With all eyes on Amy, her mind is no longer on volleyball.
It’s her serve and judgment is all around, from the spectators in the bleachers to her uncompromising teammates on the court. In a tense moment like this one, where winning or losing the match hinges on her next move, Amy says she is most anxious when trying to beat her toughest opponent—herself.
“I need to do everything perfectly,” the Australian student tells beijingkids. “The whole process starts with me putting pressure on myself, which then makes me nervous, which then starts to affect my overall performance.”
Amy (not her actual name) is one of Beijing’s thousands of foreign students grappling with the anxiety that comes with adapting to a new life in another country. By nature, international schools are transient communities; students and teachers come and go all the time. Goodbyes become harder, and stress can easily become contagious, widespread, and inescapable. That’s why many of the city’s international schools are now devoting a larger part of their curriculums to easing the stress of these major transitions, reworking and refining their mental health support systems to offer more comprehensive counseling services and mindfulness training.
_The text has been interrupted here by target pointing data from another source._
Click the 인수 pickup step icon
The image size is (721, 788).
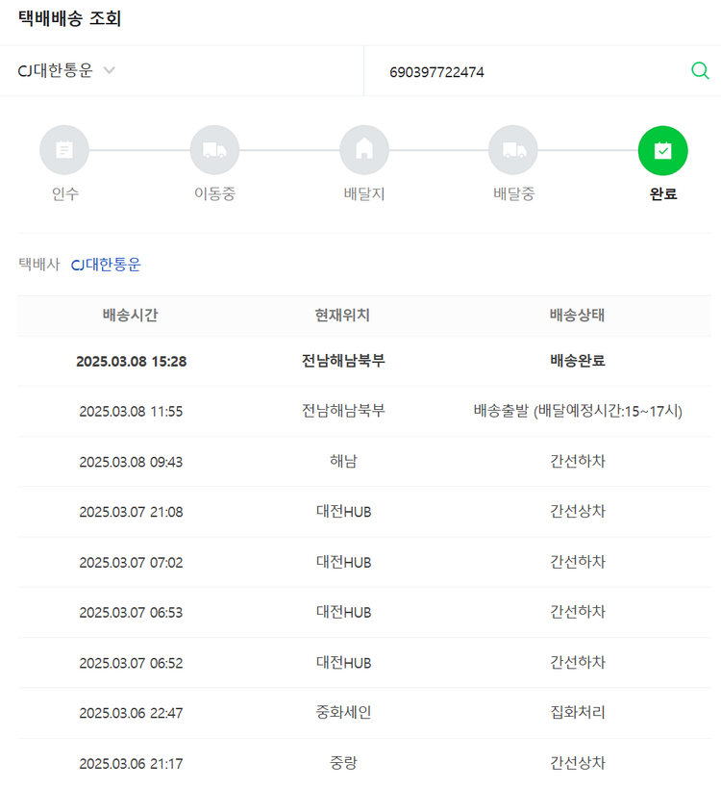(64, 150)
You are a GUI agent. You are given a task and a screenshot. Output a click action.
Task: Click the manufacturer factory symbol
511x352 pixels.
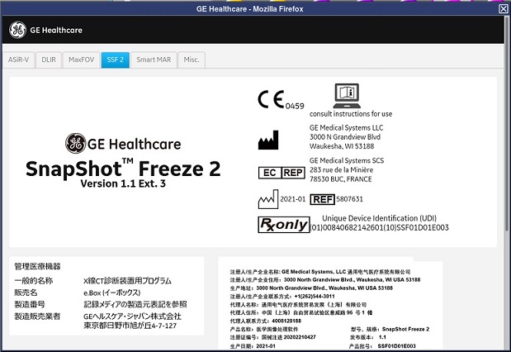pos(268,140)
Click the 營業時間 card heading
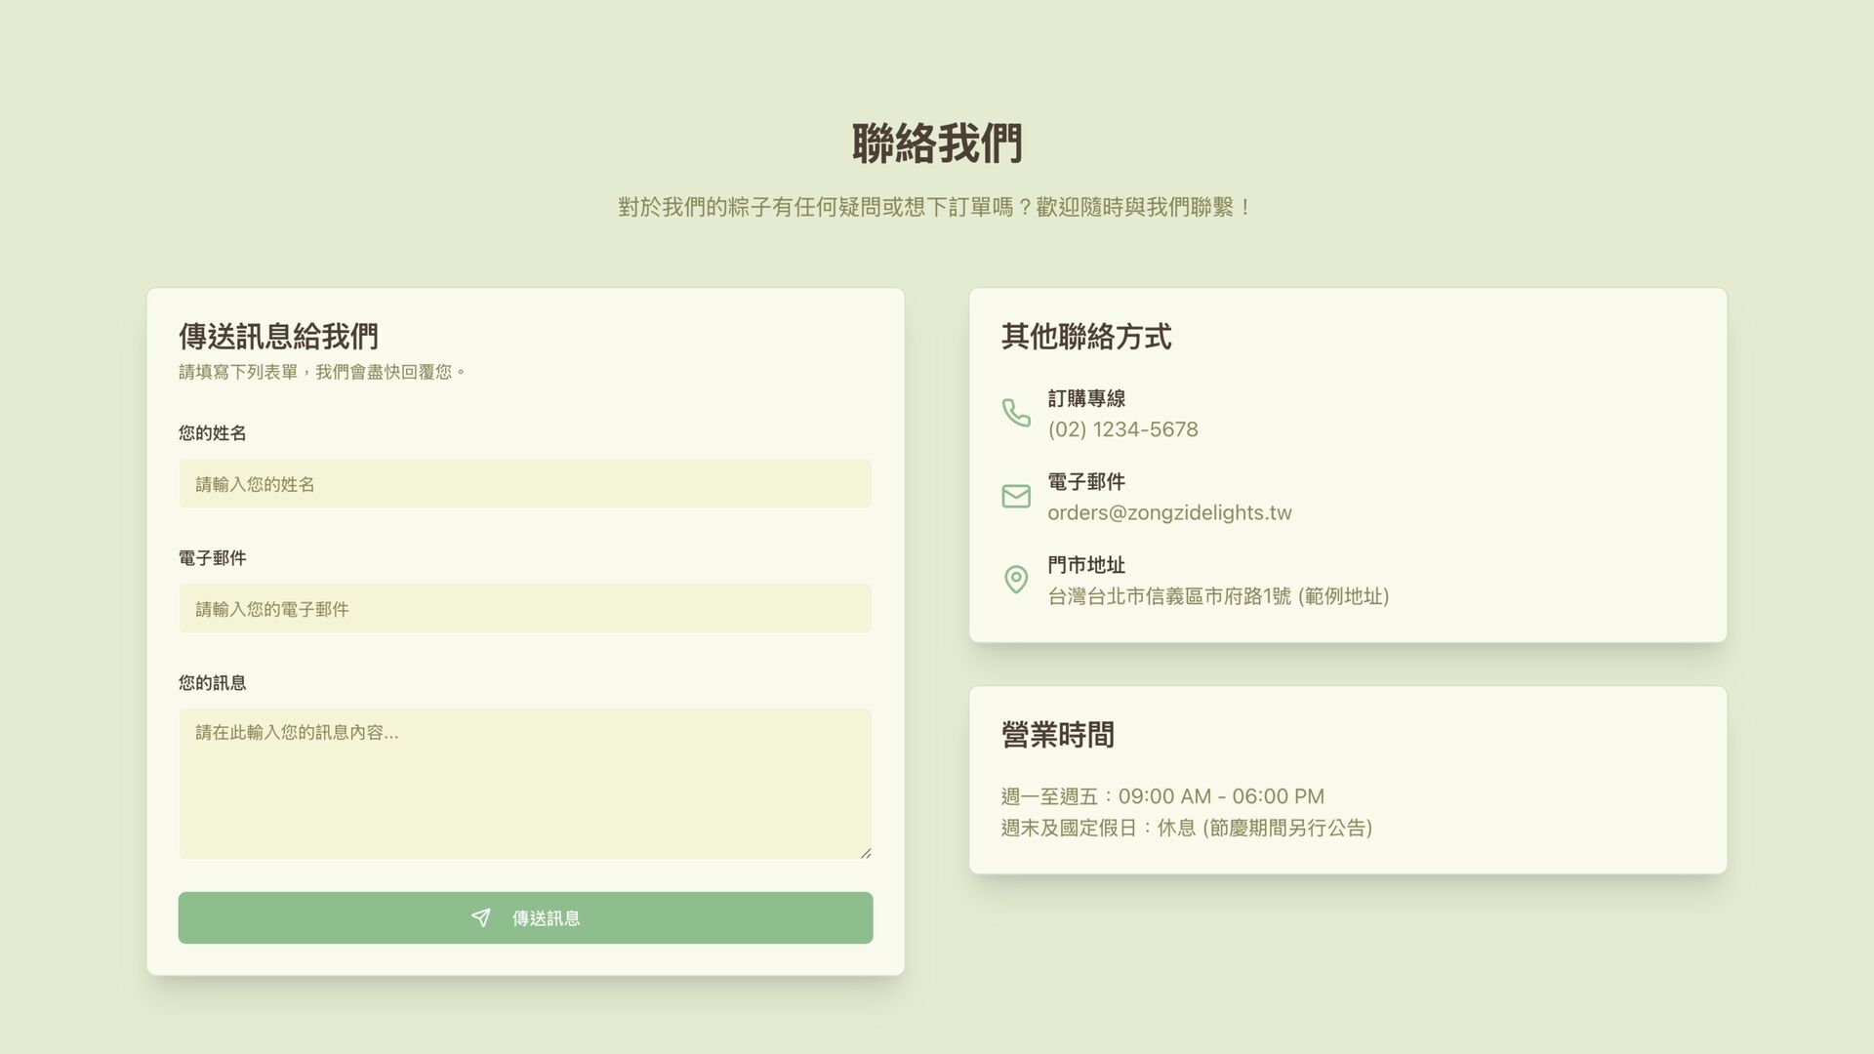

When Amy’s anxiety began to interfere with her life off the volleyball court, she and her parents agreed it was time to meet with a counselor. They worked together, in what became a comfortable, confidential environment, mapping out ways to help Amy confront and treat her unease. Those strategies included sharpening her social skills, and working on how best to resolve conflict with her teammates. But this sort of help doesn’t quite work if parental involvement is lax. Without that familiar encouragement, a child is less likely to approach, much less trust, an advisor or counselor they barely know.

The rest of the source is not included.